Getting married because of an unexpected pregnancy is an unhealthy reason to get married, as can be marrying purely for financial reasons. Having said that, in this current economic climate, lots of people are choosing to make the legal commitment because they would not otherwise be covered by their spouse's health insurance.
It would seem that there are more healthy reasons for cohabitation, and none unhealthy, at least that's what my observations indicated until I chose to live in another country. In Australia, de-facto relationships are the norm, and lots of people never get married. The reason most don't bother can vary; de-facto relationships are recognized by the law in Australia, and the spouse is entitled to health benefits, social security, retirement benefits from their spouse, and proceeds of a will assigned to a legal partner whether married or not.

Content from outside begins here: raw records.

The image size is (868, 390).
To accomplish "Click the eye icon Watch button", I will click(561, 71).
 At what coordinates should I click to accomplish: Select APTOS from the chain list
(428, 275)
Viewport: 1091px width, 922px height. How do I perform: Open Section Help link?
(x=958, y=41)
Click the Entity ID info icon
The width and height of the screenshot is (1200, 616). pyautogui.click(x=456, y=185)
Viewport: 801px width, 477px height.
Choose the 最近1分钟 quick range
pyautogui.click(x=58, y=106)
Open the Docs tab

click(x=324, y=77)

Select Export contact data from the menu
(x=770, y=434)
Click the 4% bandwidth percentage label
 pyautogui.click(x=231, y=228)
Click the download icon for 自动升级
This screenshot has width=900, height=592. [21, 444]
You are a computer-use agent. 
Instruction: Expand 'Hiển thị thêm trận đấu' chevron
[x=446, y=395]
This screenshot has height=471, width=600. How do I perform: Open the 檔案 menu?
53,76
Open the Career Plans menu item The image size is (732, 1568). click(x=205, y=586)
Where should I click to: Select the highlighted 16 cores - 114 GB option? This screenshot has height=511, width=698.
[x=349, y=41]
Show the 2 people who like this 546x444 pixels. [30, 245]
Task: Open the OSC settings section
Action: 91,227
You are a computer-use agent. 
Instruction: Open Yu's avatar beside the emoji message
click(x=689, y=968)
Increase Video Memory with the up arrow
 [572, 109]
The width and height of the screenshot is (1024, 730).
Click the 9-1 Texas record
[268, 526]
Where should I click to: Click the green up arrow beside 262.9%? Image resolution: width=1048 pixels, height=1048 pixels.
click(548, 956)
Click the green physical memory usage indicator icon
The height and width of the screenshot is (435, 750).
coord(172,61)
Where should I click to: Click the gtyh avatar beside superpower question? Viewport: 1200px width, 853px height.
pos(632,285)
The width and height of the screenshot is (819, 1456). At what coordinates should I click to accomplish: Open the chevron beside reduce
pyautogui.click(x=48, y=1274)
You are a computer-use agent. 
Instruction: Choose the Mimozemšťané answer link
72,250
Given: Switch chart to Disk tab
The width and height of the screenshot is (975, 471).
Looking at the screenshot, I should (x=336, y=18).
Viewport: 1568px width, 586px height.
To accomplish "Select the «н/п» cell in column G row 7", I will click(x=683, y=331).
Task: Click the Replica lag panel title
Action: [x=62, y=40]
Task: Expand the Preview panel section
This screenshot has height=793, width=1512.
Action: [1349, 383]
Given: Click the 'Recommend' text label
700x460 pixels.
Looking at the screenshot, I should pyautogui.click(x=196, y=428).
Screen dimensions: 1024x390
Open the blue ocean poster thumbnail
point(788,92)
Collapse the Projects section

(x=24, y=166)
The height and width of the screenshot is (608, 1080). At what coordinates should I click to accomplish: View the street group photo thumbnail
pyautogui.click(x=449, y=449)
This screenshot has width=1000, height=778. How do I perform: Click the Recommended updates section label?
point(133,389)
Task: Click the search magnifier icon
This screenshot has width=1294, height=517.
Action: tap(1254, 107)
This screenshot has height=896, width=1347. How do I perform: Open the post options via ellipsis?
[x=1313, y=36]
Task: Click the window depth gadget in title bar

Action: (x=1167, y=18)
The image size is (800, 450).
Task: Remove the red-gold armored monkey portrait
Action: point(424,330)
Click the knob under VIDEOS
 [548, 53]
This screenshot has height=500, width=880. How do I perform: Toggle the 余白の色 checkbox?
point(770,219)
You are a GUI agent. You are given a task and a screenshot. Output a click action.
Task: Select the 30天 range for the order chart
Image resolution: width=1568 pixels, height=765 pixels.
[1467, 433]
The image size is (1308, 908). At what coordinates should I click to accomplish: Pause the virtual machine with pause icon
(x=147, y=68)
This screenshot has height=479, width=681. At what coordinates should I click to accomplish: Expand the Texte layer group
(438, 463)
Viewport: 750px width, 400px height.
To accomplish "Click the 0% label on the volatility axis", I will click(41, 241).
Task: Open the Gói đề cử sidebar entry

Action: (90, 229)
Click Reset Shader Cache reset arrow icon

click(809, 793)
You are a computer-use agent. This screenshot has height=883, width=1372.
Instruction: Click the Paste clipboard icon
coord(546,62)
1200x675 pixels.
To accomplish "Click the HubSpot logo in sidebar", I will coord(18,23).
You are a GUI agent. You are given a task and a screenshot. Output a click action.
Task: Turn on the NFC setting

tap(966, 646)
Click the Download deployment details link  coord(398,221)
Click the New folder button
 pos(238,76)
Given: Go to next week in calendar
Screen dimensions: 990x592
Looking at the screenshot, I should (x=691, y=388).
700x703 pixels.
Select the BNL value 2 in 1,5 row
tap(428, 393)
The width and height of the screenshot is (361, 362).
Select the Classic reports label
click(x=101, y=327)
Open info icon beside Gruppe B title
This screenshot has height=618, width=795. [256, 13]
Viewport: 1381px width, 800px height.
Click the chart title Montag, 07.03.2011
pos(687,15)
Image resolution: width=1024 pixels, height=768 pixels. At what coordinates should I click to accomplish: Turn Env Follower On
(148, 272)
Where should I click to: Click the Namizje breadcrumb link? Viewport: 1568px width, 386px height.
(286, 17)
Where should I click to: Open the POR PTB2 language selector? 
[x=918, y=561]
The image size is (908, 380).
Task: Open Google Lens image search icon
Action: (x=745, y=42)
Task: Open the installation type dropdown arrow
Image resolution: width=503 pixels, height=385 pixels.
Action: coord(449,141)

Here in the U.S. there are numerous problems for people who live together without being married. Most of the benefits mentioned are not automatically granted to a de-facto spouse in the event of death or separation, and overall, people seem to be more religious and cohabitation is frowned upon by some religions. Children can also be disadvantaged due to the lack of legal commitment by their parents.
Some people can live together for a very long time without being engaged or married, and as soon as they make that commitment, disaster can follow shortly afterward. One would be inclined to think that this is more a psychological problem than not. Perhaps we think we are somehow more tied to one place or person if we get married, than if we live with that person as a de-facto. If an unmarried union is working well, it is unhealthy to get married ' just because' of what other people may think. These days, people get married; both go to college, and raise kids. It can be done, but keep in mind that it can be unhealthy to wait too long to have children; more babies are born with birth defects to older parents.
So, are you ready to say I do, or do I have to?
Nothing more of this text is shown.